The Judges, Juries, legal profession and Expert Witnesses might wish to consider the following ten facts which I witnessed as medical doctor in London for 53 Years (1964 to 2017) and also being an Expert Witness.
1. Elderly patients include Judges, Juries, lawyers, doctors and politicians; they all need appropriate care. We should accept this fact and not consider patients as others only.
2. It applies to all organs of the body, especially the brain; if you use it you do not lose it. Please continue till you are unable to use.
3. The distinction and discrimination are based on genetics, environment, age, gender, social class. culture, religion or non- religious beliefs, race, education and opportunities. I have seen my colleagues denying this fact, in parts as it suits them. Let us accept that we cannot eliminate discrimination and install distinction totally but we can deal with these factors practically, especially when dealing with the elderly. These are real and relevant entities.
4. Sometimes, it is better to be lonely in old age than being in bad company or money seeker carers / do gooders.

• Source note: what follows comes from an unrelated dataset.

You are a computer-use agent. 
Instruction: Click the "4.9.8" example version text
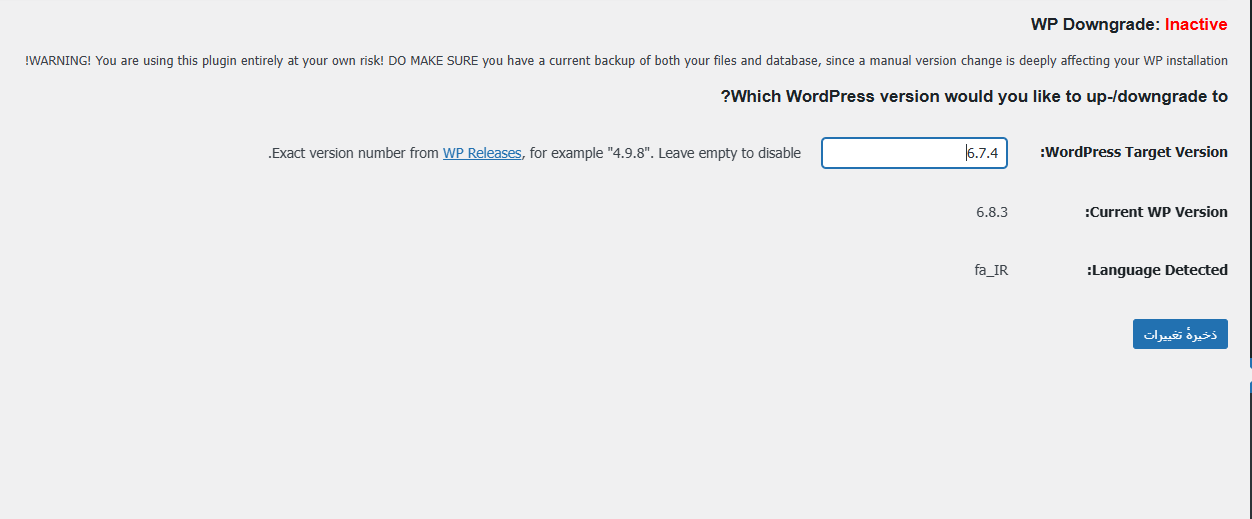pyautogui.click(x=630, y=153)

Everything is relative, especially good and bad.
5. Euthanasia for the elderly patients is a hidden British custom;
A. in 1964, as a House man doctor in London; I noted a few notices on bedside of some elderly patients in many hospitals saying "NTR" (Not to Resuscitate.).

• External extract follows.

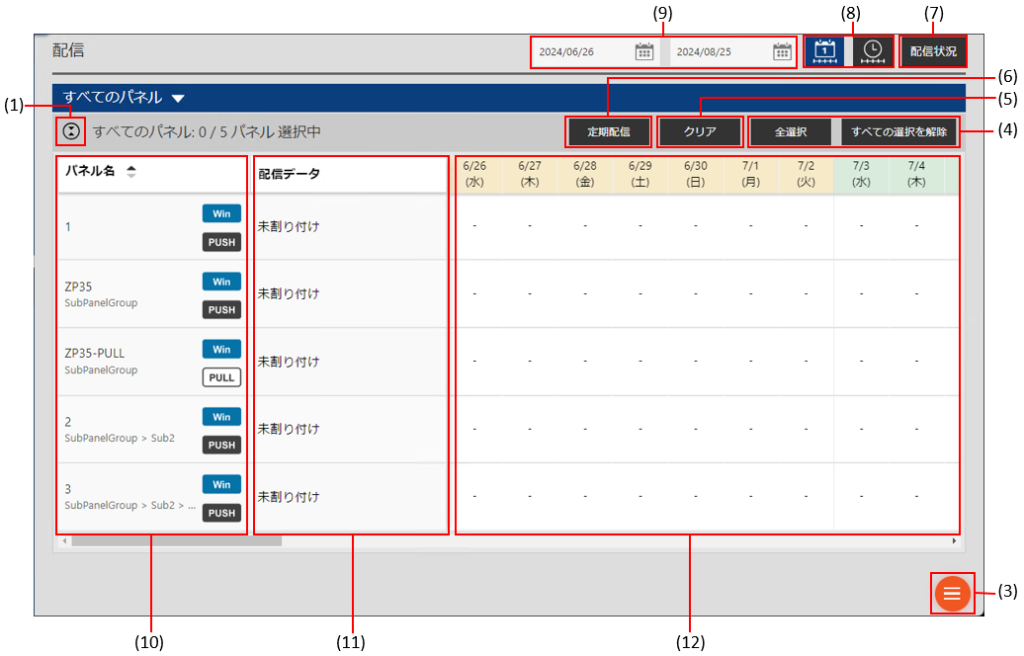Switch to the hourly clock view icon
1024x656 pixels.
[872, 52]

B. in 1966, I prescribed Penbritin (antibiotic) to a 70 years old English woman, with acute bronchitis, in a medical ward. The nurse ward sister told the Consultant who told me off on next day round. I agreed with him as I needed a testimonial to get a next job. Nevertheless, I often prescribed Antibiotics whenever needed to
prevent pneumonia and justified in patients’ notes legally. Save life and do no harm to patients is a part of Hippocrates Oath; which no doctor now takes when they qualify, unbeknown to public.
C. Sometimes, Patient's next of kins decline or agree with a houseman not to resuscitate or prescribe antibiotics. I know that once a semiconscious patient, who was a doctor, heard a houseman talking to his wife, asked for Ampicillin (antibiotic) and lived a few more weeks.

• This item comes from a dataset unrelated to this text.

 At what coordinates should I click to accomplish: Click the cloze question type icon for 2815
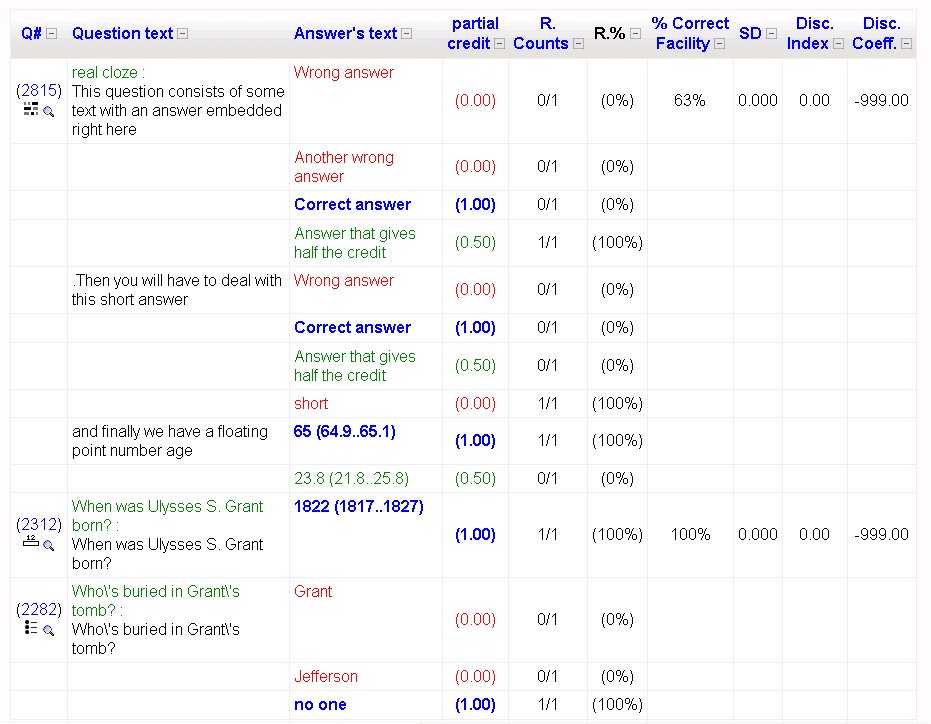[30, 109]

D. From 2016, the GP surgery computer puts pressure on doctors, in English ways, not to prescribe antibiotics, ibuprofen, paracetamol, bonjela and so on. What is left to save lives?
6. Only in Britain, I observed that Academics and Politicians hate each other, often behind the scene. They may deny it. What can we do? If they could communicate well mutually, it could help the public.
7. Politicians are using "Patients Power" with "Care Quality Commission inspections" to close hospital and Revalidations to reduce number of doctors, to save
money but not patients. What Americans do openly (e.g. Donald Trump) the British do in cognition, we cannot stop them, both are right as they have their interests, let us be honest.
8. Elderly patients, even doctors, seek private prescriptions, operations and treatment to survive longer. They are the lucky ones.
9. In 1969, we GPs used to do home visits to see healthy old people to reduce loneliness. On my one visit, an elderly English woman requested me politely to treat her at her home and not to send her to the local hospital. She did live long, no surprise.
10. Birds of a feather flock together. There is a natural segregation in Britain in caring for the elderly patients and care providers, which are from varying groups. Declining national and local finances are real issues affecting the NHS delivery of care. No one is to be blamed, I am afraid. Beware, if you wish to live longer, help yourself. Even God helps those who help themselves.